▶ _TASK GOAL_: Starting at the line with "Гид по интересным местам (124, 2260)" and going on through the line with "support@travelanswer.ru (111, 2502)", reproduce each line in the records below exactly and nothing more.
───── SOURCE MATERIAL ─────
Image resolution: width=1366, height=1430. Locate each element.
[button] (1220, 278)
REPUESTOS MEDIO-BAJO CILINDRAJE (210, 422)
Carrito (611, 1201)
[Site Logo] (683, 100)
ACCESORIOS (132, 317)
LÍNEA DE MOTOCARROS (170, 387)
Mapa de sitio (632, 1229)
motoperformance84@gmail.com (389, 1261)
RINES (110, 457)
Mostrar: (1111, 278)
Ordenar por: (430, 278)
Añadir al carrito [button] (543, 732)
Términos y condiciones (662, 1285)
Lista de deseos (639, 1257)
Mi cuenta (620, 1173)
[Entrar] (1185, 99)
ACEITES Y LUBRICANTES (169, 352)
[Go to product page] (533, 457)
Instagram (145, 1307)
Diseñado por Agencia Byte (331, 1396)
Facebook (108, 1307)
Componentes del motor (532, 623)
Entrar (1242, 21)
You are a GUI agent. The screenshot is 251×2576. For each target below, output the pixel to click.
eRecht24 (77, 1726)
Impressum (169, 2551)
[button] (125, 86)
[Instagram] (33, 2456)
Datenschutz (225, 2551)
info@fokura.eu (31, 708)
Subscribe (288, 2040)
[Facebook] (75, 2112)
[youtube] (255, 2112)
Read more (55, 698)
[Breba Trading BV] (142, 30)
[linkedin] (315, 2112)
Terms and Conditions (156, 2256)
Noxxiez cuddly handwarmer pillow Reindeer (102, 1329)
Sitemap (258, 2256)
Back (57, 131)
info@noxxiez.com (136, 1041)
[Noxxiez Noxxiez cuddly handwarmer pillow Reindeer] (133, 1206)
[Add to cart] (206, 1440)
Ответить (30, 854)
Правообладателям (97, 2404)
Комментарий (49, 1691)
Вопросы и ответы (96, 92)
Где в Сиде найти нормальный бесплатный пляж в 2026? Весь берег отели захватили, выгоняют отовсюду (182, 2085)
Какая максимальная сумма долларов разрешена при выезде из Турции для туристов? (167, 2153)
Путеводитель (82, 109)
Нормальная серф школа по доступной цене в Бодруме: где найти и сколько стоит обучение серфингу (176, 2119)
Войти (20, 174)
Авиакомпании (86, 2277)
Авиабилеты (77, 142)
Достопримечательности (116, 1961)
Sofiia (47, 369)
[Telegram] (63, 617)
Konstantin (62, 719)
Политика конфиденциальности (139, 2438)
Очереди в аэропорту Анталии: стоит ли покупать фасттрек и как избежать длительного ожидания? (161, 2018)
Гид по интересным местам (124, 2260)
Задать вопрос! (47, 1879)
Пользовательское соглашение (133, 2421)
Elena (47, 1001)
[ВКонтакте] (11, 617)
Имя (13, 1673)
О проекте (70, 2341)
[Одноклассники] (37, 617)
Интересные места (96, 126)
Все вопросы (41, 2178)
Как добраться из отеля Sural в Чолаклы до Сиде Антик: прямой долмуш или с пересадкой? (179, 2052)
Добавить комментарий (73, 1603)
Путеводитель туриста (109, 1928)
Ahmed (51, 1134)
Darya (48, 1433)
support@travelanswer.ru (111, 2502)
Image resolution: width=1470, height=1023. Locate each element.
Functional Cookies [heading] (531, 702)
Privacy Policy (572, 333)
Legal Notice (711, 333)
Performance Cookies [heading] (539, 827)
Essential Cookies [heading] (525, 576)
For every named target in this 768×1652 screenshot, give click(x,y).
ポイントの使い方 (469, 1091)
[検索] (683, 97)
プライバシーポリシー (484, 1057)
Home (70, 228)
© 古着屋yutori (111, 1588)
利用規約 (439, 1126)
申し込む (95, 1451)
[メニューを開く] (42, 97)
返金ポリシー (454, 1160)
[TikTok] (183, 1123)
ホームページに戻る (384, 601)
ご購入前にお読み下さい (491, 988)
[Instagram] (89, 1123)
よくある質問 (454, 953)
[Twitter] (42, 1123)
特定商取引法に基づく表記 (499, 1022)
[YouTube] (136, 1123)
─────
▶ _RESULT OF THIS TASK_:
Гид по интересным местам (124, 2260)
Задать вопрос! (47, 1879)
Пользовательское соглашение (133, 2421)
Elena (47, 1001)
[ВКонтакте] (11, 617)
Имя (13, 1673)
О проекте (70, 2341)
[Одноклассники] (37, 617)
Интересные места (96, 126)
Все вопросы (41, 2178)
Как добраться из отеля Sural в Чолаклы до Сиде Антик: прямой долмуш или с пересадкой? (179, 2052)
Добавить комментарий (73, 1603)
Путеводитель туриста (109, 1928)
Ahmed (51, 1134)
Darya (48, 1433)
support@travelanswer.ru (111, 2502)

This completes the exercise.